Since the matrix is sorted in non-increasing order both row-wise and column-wise, there are some interesting properties:
- Along a row, all numbers on the right of a negative number are negative. (non-increasing row-wise)
- Along a column, all numbers below a negative number are negative. (non-increasing column-wise)
-
For the first negative on a row, we can divide a matrix by 4 quadrants with this negative number at the corner of each quadrant:
- The top left quadrant only contains positive numbers (except the negative number at the corner)
- The top right quadrant may contain either positive or negative numbers
- The bottom left quadrant may contain either positive or negative numbers
- The bottom right quadrant only contains negative numbers
If climbing up stairs, only need to search the top right quadrant (3b). If going down stairs, only need to search the bottom left quadrant (3c).
class Solution:
def countNegatives(self, grid: List[List[int]]) -> int:
m, n = len(grid), len(grid[0])
n_negative = 0
# Start from the bottom left number and step up
i_row, i_col = m - 1, 0
while i_row >= 0 and i_col < n:
if grid[i_row][i_col] >= 0:
i_col += 1 # (1)
else:
n_negative += n - i_col #(2)
i_row -= 1 # (3)
return n_negative
- Always move right since no negative value on the left. Refer to property 3b
- Count the rest of negative numbers. Refer to property 1
- Step up
Complexity Analysis¶
- Time complexity: \(O(m + n)\)
In the worst case, climbing up stairs from bottom to top takes at most \(m + n\) steps. - Space complexity: \(O(1)\)

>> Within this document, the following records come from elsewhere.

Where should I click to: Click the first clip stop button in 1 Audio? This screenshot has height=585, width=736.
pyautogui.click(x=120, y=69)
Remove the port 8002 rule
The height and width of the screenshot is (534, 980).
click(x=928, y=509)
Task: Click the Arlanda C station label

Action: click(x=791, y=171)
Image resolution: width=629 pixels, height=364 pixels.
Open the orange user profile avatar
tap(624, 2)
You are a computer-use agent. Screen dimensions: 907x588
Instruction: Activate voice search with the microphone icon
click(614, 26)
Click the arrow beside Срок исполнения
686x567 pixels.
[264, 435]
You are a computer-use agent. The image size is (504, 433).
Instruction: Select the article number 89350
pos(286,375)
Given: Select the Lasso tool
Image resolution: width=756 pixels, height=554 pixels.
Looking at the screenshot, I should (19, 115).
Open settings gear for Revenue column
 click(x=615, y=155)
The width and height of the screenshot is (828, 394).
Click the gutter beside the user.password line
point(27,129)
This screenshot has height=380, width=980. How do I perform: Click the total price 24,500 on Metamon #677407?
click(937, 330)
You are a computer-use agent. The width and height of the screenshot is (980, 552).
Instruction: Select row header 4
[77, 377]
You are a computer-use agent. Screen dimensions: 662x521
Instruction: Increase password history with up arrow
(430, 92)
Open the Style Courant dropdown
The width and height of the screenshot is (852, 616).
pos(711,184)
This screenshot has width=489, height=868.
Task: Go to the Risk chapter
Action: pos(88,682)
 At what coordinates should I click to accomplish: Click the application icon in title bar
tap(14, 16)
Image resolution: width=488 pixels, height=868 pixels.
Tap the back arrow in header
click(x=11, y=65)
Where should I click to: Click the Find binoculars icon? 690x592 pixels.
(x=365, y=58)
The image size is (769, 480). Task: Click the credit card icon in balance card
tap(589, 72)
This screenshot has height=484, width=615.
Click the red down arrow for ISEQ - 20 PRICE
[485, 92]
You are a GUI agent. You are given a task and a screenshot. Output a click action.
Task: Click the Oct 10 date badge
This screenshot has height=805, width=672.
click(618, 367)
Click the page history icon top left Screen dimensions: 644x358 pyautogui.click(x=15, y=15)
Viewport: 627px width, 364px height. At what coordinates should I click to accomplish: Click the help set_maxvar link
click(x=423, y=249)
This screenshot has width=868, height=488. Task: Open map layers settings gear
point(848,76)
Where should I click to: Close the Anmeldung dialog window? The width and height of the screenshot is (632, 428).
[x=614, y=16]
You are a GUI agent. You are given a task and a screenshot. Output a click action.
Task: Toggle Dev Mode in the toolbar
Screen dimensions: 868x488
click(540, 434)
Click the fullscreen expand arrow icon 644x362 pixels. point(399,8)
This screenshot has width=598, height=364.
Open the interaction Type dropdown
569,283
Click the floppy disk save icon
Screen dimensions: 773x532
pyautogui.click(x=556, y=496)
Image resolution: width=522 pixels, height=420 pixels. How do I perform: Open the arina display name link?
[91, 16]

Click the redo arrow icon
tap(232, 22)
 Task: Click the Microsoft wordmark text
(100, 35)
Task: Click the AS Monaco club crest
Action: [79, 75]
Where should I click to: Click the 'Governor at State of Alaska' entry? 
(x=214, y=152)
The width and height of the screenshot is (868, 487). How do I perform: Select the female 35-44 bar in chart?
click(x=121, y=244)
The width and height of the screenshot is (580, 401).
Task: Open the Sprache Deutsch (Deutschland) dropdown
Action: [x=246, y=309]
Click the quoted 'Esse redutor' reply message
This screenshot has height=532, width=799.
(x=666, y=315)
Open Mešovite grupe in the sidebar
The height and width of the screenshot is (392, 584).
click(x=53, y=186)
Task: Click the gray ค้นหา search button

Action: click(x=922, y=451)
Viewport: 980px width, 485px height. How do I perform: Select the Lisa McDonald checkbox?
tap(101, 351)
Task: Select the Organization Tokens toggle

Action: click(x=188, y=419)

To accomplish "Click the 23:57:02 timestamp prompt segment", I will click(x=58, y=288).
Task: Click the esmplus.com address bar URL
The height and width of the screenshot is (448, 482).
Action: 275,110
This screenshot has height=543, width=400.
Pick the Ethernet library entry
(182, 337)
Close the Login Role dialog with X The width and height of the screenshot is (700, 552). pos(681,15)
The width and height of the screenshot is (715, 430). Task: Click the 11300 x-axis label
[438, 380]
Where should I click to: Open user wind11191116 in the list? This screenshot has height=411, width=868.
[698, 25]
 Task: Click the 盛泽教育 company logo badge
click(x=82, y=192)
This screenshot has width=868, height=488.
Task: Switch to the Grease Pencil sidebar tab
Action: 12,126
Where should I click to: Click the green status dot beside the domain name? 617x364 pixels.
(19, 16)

Only use two variables for indexing.
Comparison of Different Approaches¶
The table below summarize the time complexity and space complexity of different approaches:
| Approach | Time Complexity | Space Complexity |
|---|---|---|
| Approach - Binary Search | \(O(m \log n)\) | \(O(1)\) |
| Approach - Stairs | \(O(m + n)\) | \(O(1)\) |
Is \(O(m \log n)\) better than \(O(m + n)\)?
- For general cases where \(m\) and \(n\) are in the same magnitude (e.g., \(n = c \times m\) where \(c > 1\) is a constant), \(O(m + n)\) is better.
\(O(m + n) = O((c + 1) \times m) = O(m) < O(m \log(cm)) = O(m (\log c + \log m)) = O(m \log m)\) - For rare cases where \(n >> m\) (e.g. \(n = m^2\)), \(O(m \log n)\) is better.
\(O(m \log n) = O(m \log(m^2)) = O(2m \log m) = O(m \log m) < O(m^2) = O(m + m^2) = O(m + n)\).